论文信息 - Accelerating the SPICE Circuit Simulator Using an FPGA: A Case Study

Accelerating the SPICE Circuit Simulator Using an FPGA: A Case Study

Spatial processing of sparse, irregular, double-precision floating-point computation using a single FPGA enables up to an order of magnitude speedup and energy-savings over a conventional microprocessor for the simulation program with integrated circuit emphasis (SPICE) circuit simulator. We develop a parallel, FPGA-based, heterogeneous architecture customized for accelerating the SPICE simulator to deliver this speedup.
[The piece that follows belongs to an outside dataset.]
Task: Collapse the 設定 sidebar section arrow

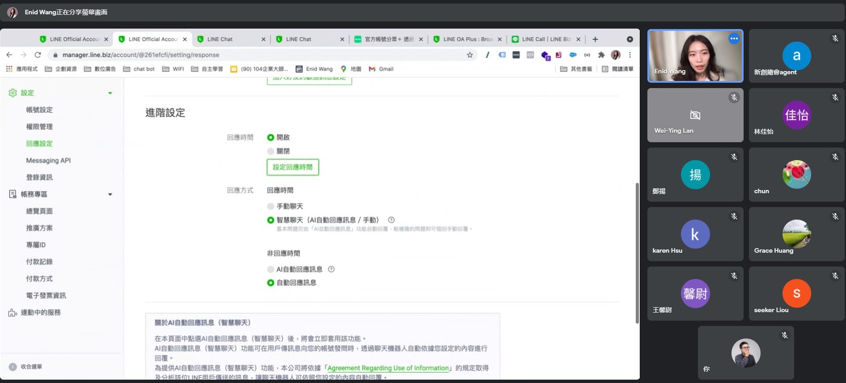Action: [110, 93]
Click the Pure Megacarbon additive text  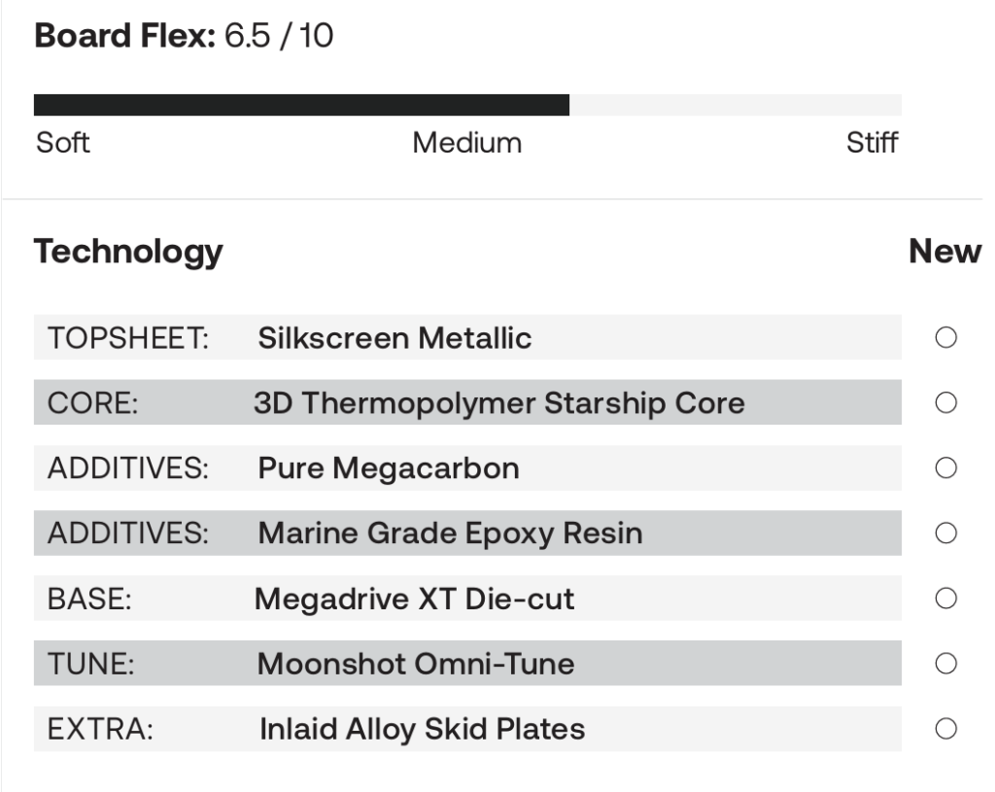pyautogui.click(x=388, y=468)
To properly parallelize the complete simulator, we decompose SPICE into its three constituent phases—Model Evaluation, Sparse Matrix-Solve, and Iteration Control—and customize a spatial architecture for each phase independently. Our heterogeneous FPGA organization mixes very large instruction word (VLIW), Dataflow and Streaming architectures into a cohesive, unified design. We program this parallel architecture with a high-level, domain-specific framework that identifies, exposes and exploits parallelism available in the SPICE circuit simulator using streaming (SCORE framework), data-parallel (Verilog-AMS models) and dataflow (KLU matrix solver) patterns. Our FPGA architecture is able to outperform conventional processors due to a combination of factors including high utilization of statically-scheduled resources, low-overhead dataflow scheduling of fine-grained tasks, and streaming, overlapped processing of the control algorithms. We expect approaches based on exploiting spatial parallelism to become important as frequency scaling continues to slow down and modern processing architectures turn to parallelism (e.g. multi-core, GPUs) due to constraints of power consumption.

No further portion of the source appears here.